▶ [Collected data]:
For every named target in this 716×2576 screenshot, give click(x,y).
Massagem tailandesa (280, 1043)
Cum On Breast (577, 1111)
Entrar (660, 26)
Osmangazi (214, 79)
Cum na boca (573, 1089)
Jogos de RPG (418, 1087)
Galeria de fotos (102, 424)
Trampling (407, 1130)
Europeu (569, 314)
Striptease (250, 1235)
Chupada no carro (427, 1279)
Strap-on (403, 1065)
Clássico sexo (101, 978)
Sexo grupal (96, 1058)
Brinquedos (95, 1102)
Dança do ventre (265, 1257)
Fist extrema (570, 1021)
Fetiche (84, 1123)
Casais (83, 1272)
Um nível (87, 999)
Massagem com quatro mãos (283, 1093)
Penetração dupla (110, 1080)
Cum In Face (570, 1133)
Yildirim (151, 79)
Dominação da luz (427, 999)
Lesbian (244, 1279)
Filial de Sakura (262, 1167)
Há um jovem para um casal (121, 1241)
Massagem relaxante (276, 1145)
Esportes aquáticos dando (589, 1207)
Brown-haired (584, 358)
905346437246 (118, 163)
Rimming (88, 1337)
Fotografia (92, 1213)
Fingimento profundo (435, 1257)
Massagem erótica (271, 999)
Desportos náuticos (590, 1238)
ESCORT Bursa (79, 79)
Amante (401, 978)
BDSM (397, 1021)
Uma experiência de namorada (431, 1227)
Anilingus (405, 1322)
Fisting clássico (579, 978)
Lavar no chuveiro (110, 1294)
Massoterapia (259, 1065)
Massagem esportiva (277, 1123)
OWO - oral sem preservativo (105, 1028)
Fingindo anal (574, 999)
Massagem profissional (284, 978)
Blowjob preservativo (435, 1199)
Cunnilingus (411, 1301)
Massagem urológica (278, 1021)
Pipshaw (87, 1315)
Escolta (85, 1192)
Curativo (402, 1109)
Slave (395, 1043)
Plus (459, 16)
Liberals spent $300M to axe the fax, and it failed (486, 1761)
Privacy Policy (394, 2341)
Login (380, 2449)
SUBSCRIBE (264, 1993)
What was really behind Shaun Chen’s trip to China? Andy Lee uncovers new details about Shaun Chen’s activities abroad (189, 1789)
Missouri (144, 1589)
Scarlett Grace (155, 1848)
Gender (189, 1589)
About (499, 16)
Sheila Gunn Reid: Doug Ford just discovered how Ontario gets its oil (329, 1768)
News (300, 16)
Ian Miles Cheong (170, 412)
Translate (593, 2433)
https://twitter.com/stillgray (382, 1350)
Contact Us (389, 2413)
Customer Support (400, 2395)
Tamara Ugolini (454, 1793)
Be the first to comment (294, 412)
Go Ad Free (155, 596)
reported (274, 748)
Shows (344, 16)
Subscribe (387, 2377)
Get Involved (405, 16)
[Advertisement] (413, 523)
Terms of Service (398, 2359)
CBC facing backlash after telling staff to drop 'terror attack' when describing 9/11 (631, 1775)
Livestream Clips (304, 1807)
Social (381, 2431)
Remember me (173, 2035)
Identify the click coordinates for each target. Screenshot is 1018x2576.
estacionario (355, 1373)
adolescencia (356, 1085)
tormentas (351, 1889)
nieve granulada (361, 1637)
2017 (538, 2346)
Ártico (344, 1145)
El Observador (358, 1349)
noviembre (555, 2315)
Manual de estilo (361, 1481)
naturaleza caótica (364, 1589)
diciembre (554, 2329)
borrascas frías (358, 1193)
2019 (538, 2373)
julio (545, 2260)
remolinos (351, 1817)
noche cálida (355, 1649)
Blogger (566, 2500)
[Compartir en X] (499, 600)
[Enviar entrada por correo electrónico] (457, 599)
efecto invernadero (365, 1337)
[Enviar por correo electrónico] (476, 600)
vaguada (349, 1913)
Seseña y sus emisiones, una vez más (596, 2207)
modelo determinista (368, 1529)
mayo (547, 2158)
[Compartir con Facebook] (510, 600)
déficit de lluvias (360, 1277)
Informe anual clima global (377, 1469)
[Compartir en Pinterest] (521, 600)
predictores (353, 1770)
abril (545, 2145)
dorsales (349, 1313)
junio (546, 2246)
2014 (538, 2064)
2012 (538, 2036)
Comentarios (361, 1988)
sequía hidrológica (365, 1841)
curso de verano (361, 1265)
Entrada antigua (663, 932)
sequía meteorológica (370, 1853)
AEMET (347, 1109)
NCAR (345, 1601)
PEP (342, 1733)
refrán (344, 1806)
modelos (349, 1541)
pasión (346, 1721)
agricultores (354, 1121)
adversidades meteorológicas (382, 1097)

▶ [TASK TO CARRY OUT]:
Look above for the line holding "naturaleza caótica (364, 1589)". Print it and every line after it, exactly, through the line holding "[Compartir en X] (499, 600)".

▶ [SOLUTION FOR THIS TASK]:
naturaleza caótica (364, 1589)
diciembre (554, 2329)
borrascas frías (358, 1193)
2019 (538, 2373)
julio (545, 2260)
remolinos (351, 1817)
noche cálida (355, 1649)
Blogger (566, 2500)
[Compartir en X] (499, 600)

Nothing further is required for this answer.